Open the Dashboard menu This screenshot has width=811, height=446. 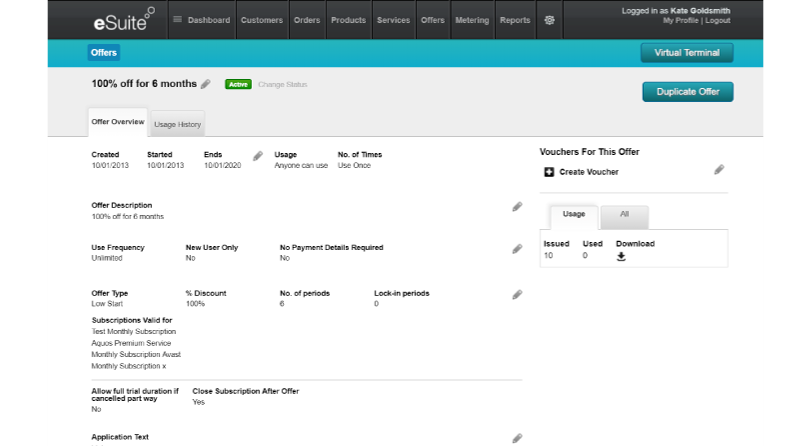pyautogui.click(x=202, y=20)
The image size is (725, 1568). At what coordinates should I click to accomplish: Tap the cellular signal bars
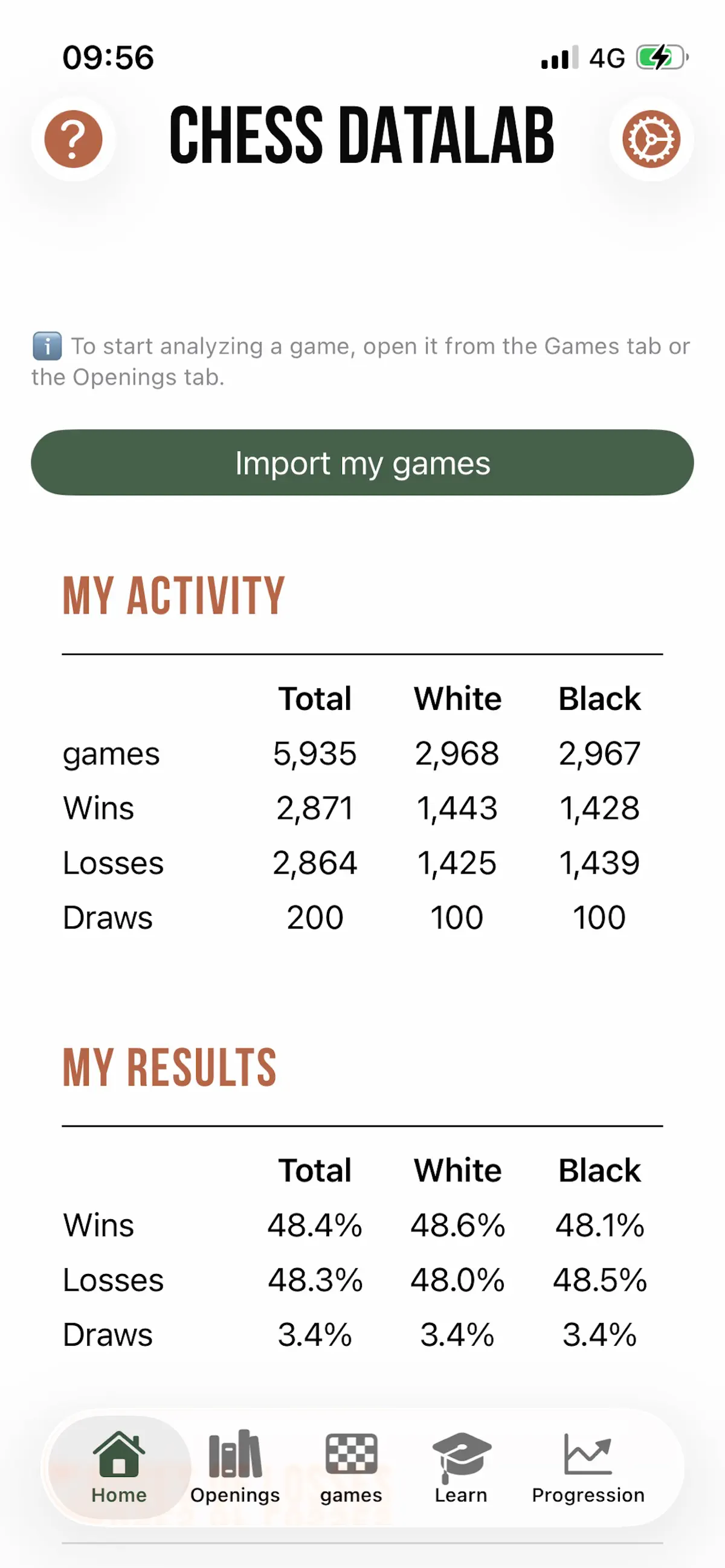[559, 58]
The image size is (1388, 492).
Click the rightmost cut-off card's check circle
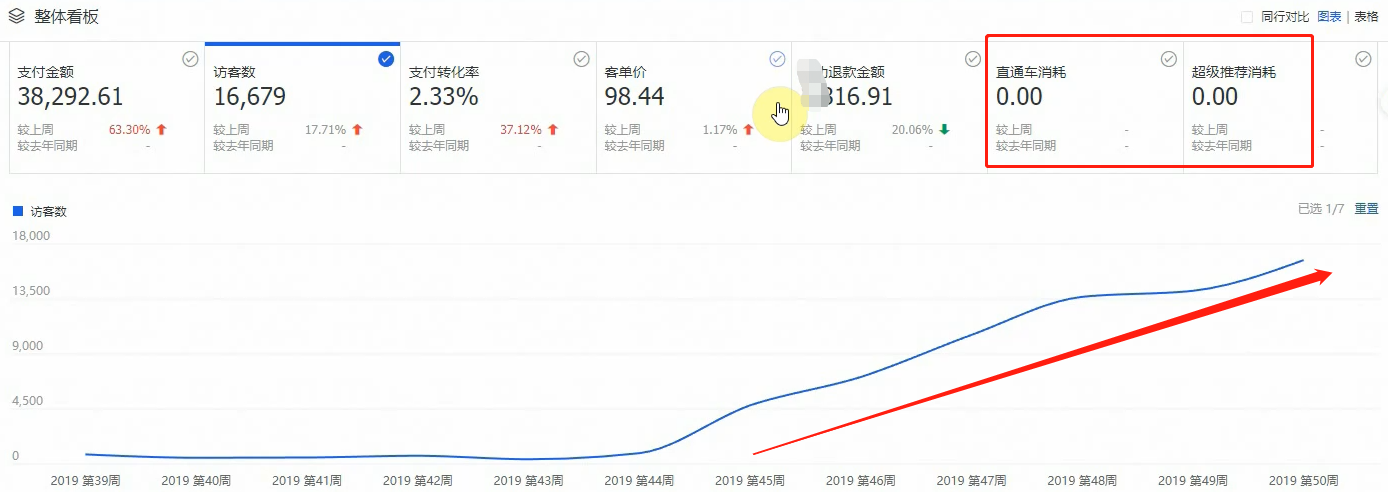pos(1363,59)
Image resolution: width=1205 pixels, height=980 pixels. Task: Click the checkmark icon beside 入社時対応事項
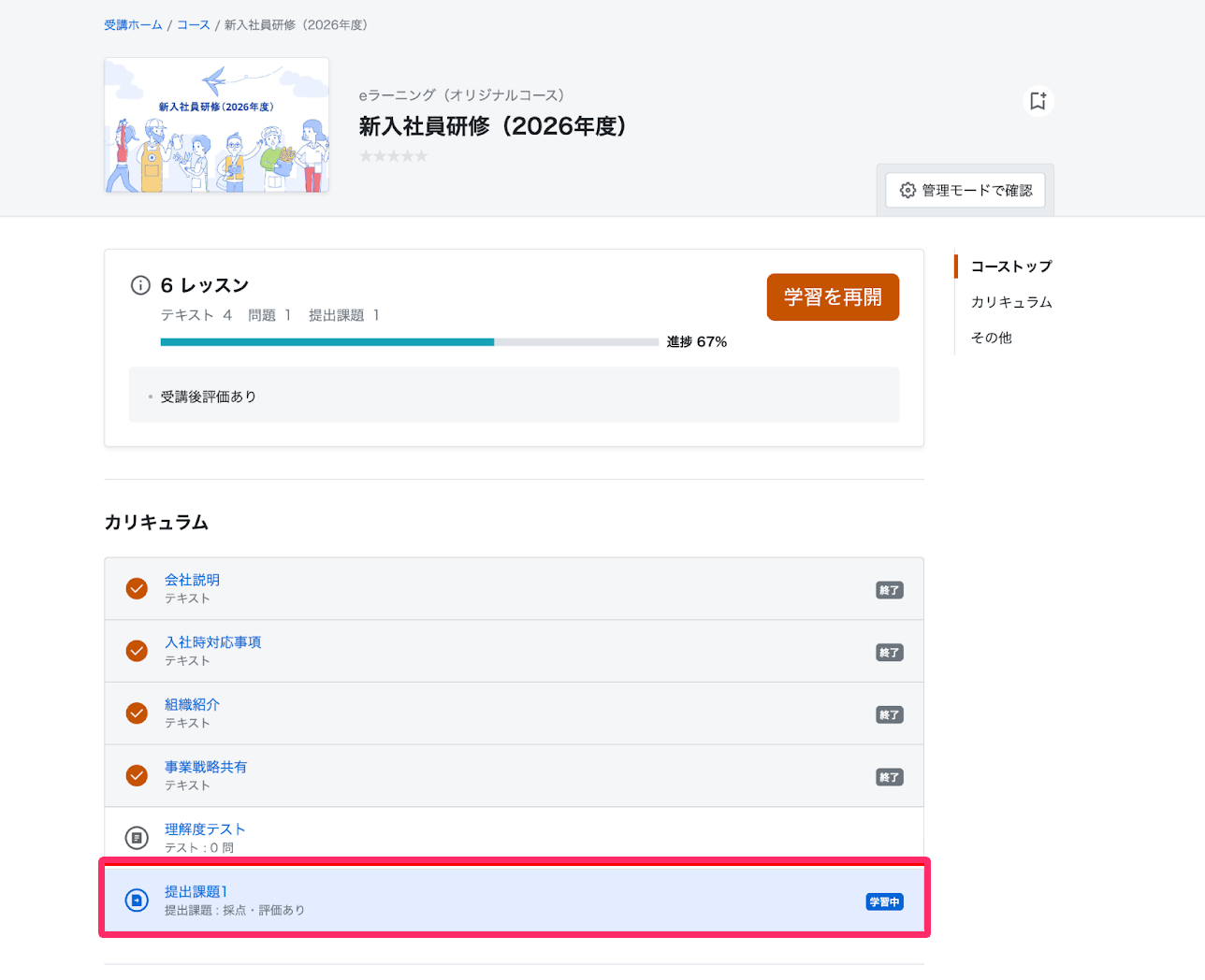tap(137, 651)
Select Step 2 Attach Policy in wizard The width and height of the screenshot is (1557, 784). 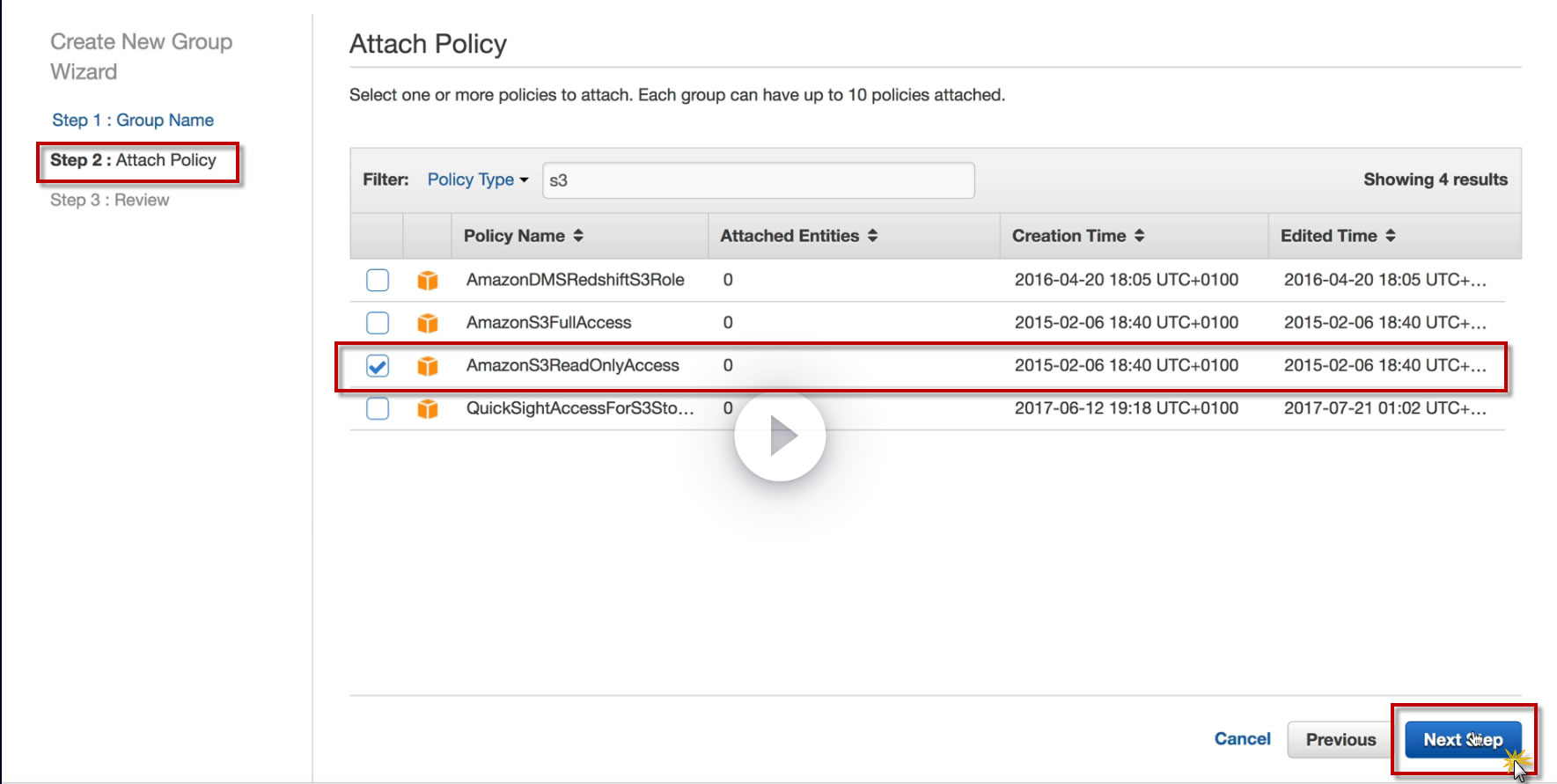click(133, 160)
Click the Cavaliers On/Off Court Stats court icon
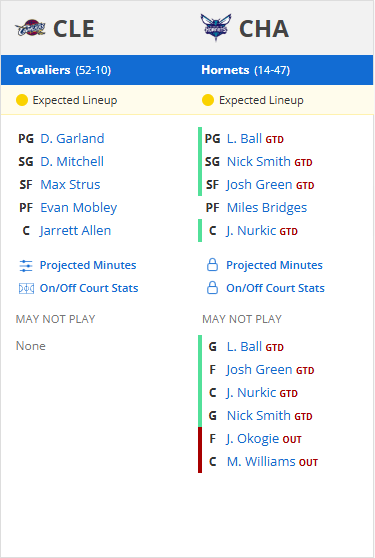 (26, 289)
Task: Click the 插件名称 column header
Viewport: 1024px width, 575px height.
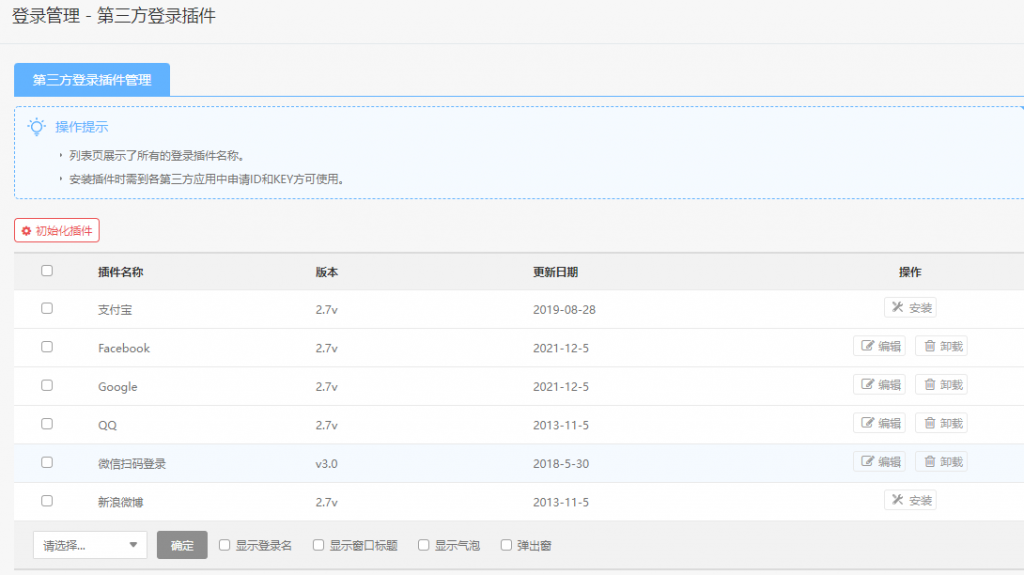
===============
### Exercise instructions
Your answer must be an exact copy of the lines from the one with "Task: Click the 插件名称 column header" through the final line of the data, both included, without any pictures.

### Answer below
Task: Click the 插件名称 column header
Viewport: 1024px width, 575px height.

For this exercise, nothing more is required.